■ **Data section**
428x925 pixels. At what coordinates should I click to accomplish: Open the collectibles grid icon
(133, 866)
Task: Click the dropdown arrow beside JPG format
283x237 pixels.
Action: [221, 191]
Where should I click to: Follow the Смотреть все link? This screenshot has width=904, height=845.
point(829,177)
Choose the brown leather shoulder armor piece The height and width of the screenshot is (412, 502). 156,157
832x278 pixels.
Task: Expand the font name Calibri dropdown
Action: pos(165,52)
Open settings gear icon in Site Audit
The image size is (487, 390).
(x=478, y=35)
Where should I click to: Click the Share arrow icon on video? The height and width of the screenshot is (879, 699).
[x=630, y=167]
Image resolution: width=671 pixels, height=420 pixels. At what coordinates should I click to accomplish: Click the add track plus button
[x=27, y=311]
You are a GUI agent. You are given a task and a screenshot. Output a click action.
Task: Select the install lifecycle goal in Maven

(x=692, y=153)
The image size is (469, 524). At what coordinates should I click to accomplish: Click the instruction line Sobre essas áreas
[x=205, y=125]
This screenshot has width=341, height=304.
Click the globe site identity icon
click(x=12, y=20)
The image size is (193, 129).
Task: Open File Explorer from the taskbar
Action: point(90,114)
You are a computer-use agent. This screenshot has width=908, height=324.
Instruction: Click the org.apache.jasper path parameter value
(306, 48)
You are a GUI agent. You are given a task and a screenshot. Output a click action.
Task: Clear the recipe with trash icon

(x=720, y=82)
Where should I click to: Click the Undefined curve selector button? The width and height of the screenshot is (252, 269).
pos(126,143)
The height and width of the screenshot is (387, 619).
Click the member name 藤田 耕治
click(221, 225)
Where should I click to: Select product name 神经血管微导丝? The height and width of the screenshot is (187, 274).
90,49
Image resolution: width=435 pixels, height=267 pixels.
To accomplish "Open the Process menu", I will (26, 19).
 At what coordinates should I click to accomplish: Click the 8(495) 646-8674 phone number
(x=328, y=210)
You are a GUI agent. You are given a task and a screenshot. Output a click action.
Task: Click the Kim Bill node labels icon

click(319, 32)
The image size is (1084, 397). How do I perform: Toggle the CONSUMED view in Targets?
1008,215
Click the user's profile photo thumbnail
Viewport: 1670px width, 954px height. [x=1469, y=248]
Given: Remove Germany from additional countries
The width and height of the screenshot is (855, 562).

■ **Directions for this task**
Recast the records as a Markdown table with the columns "Line" and "Content", one numbered row per line, starting at the line that contains "Where should I click to: Select" and ending at the last line of the records. Leave out blank lines.

■ **Written solution**
| Line | Content |
|---|---|
| 1 | Where should I click to: Select product name 神经血管微导丝? The height and width of the screenshot is (187, 274). |
| 2 | 90,49 |
| 3 | Image resolution: width=435 pixels, height=267 pixels. |
| 4 | To accomplish "Open the Process menu", I will (26, 19). |
| 5 |  At what coordinates should I click to accomplish: Click the 8(495) 646-8674 phone number |
| 6 | (x=328, y=210) |
| 7 | You are a GUI agent. You are given a task and a screenshot. Output a click action. |
| 8 | Task: Click the Kim Bill node labels icon |
| 9 | click(319, 32) |
| 10 | The image size is (1084, 397). How do I perform: Toggle the CONSUMED view in Targets? |
| 11 | 1008,215 |
| 12 | Click the user's profile photo thumbnail |
| 13 | Viewport: 1670px width, 954px height. [x=1469, y=248] |
| 14 | Given: Remove Germany from additional countries |
| 15 | The width and height of the screenshot is (855, 562). |